Exercise details ▸ Give back the records below exactly, omitting the pictures.
=== Begin Enclosure ===
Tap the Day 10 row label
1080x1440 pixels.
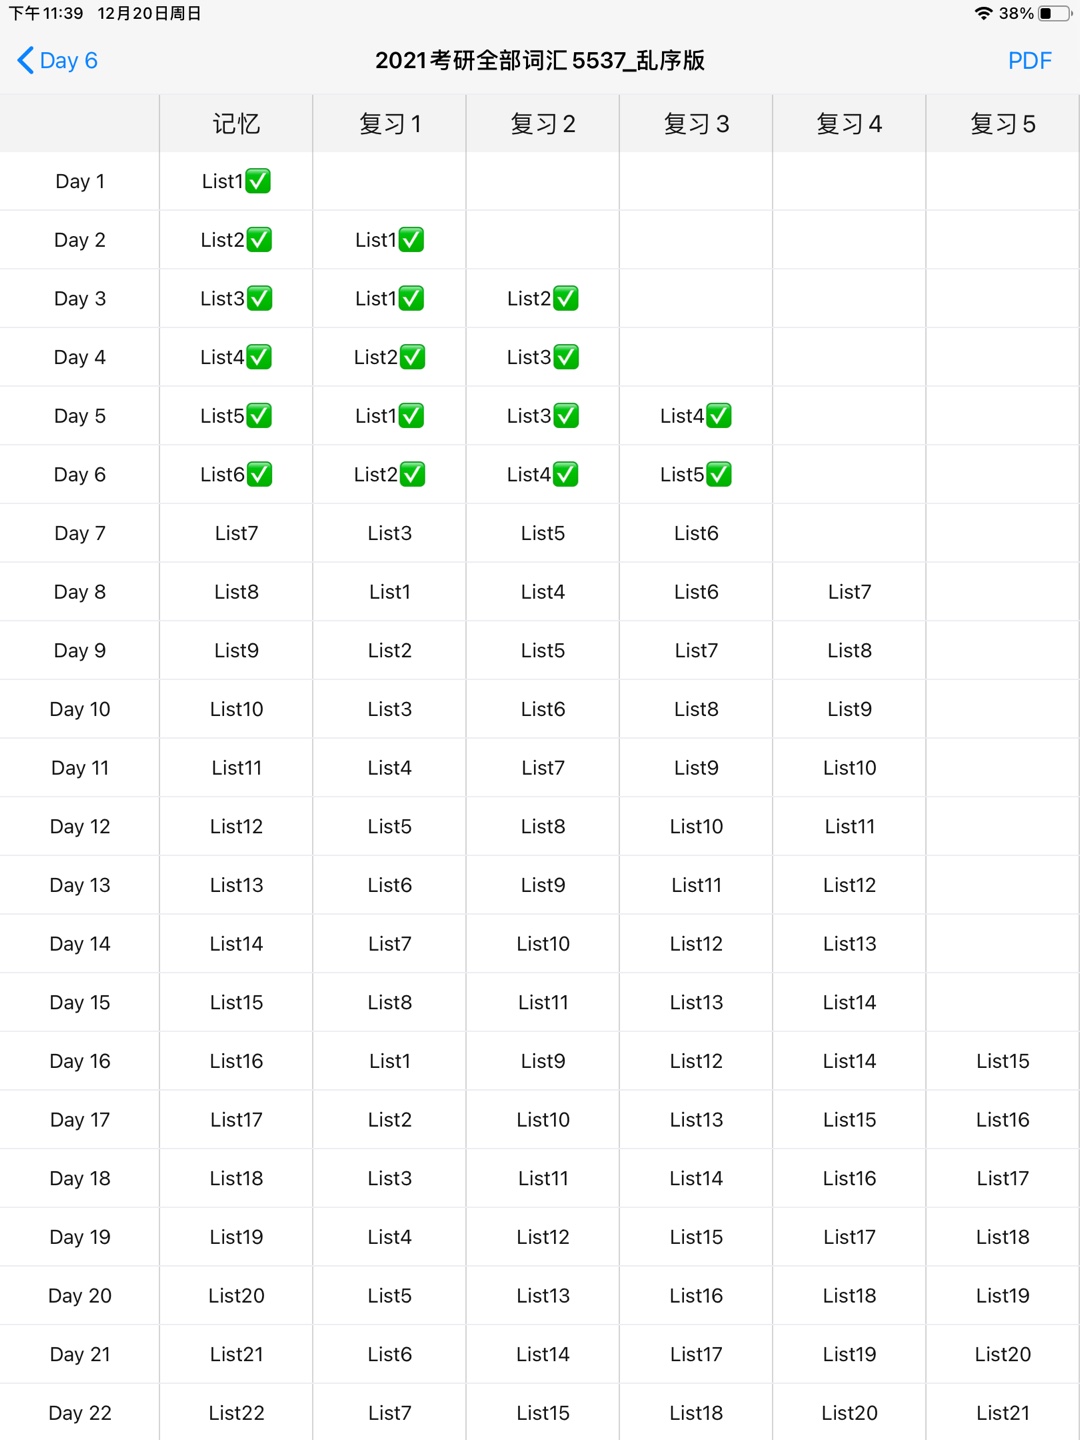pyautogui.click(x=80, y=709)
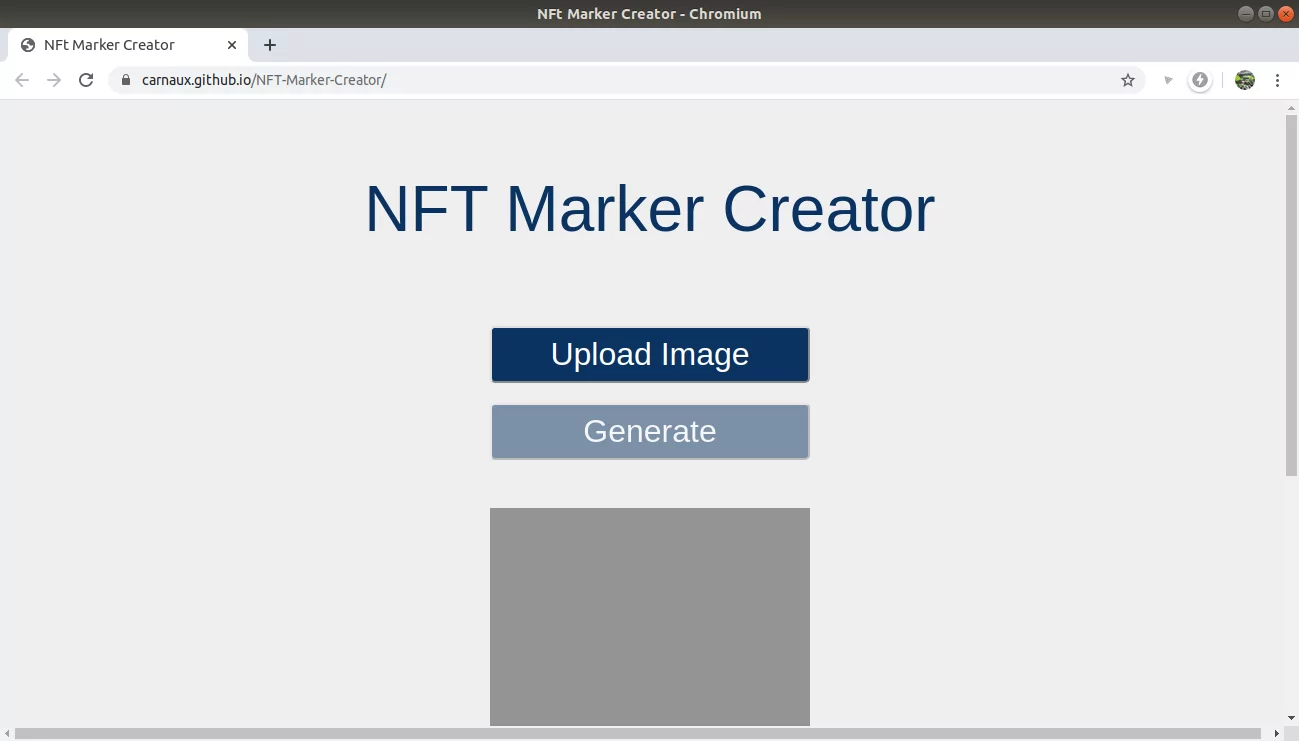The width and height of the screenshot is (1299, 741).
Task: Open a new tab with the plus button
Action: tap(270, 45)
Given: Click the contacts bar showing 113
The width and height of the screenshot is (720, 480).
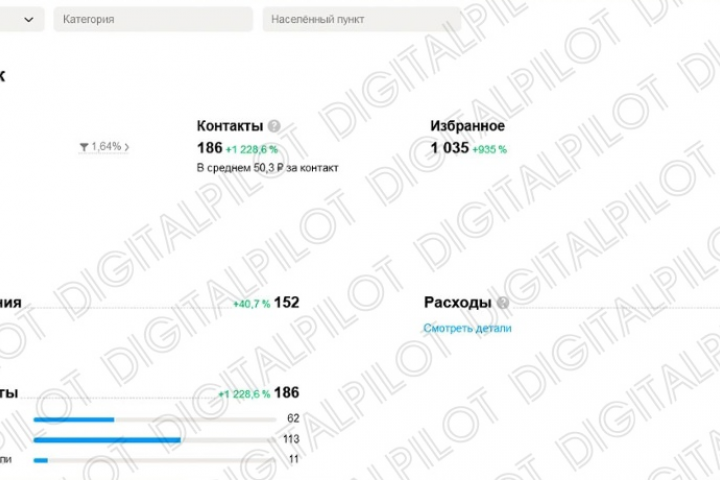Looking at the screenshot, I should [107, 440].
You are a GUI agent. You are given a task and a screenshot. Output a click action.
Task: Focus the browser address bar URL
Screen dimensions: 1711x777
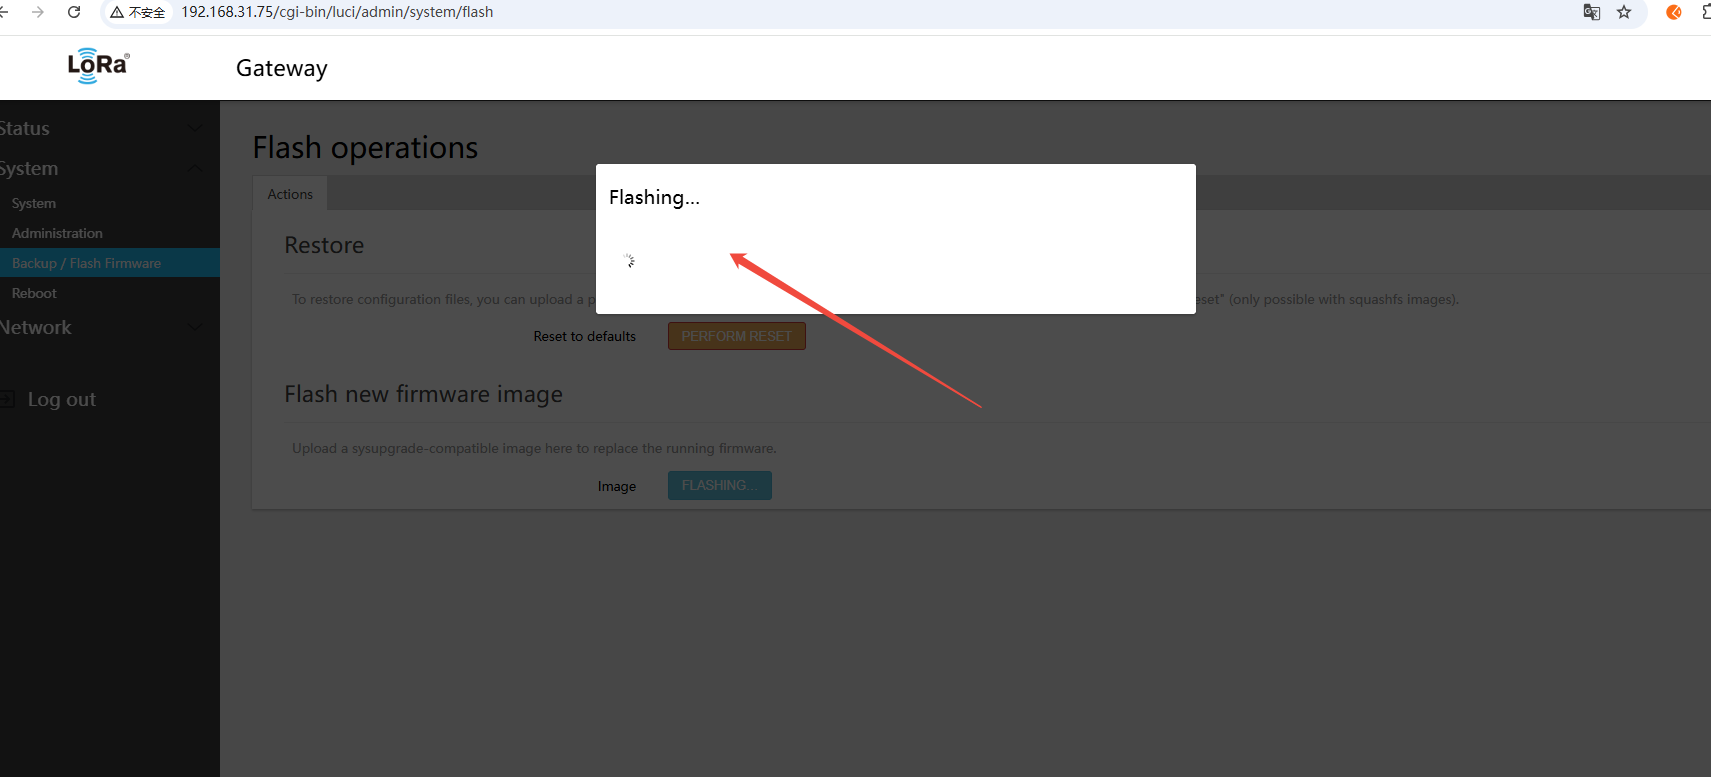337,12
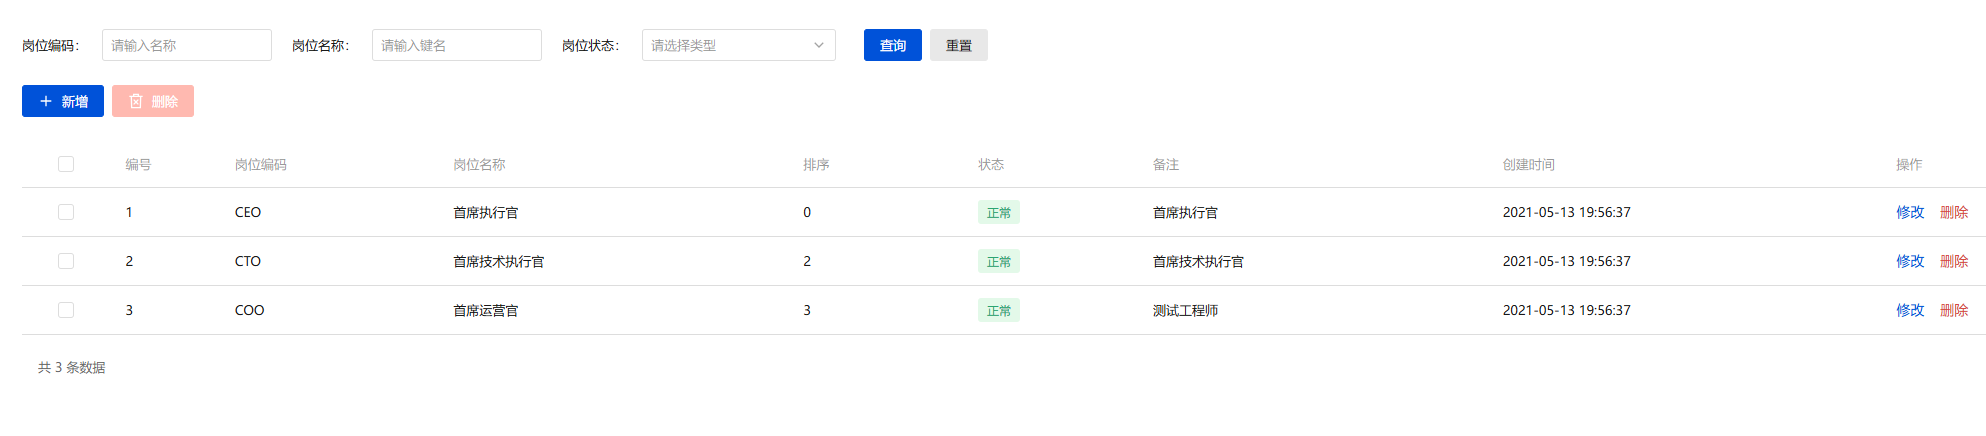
=== End Enclosure ===
Task answer ▸
Tap the Day 10 row label
1080x1440 pixels.
pyautogui.click(x=80, y=709)
The width and height of the screenshot is (1299, 741).
Task: Open a new tab with the plus button
Action: tap(270, 45)
Given: Click the contacts bar showing 113
The width and height of the screenshot is (720, 480).
Looking at the screenshot, I should [107, 440].
You are a GUI agent. You are given a task and a screenshot. Output a click action.
Task: Focus the browser address bar URL
Screen dimensions: 1711x777
337,12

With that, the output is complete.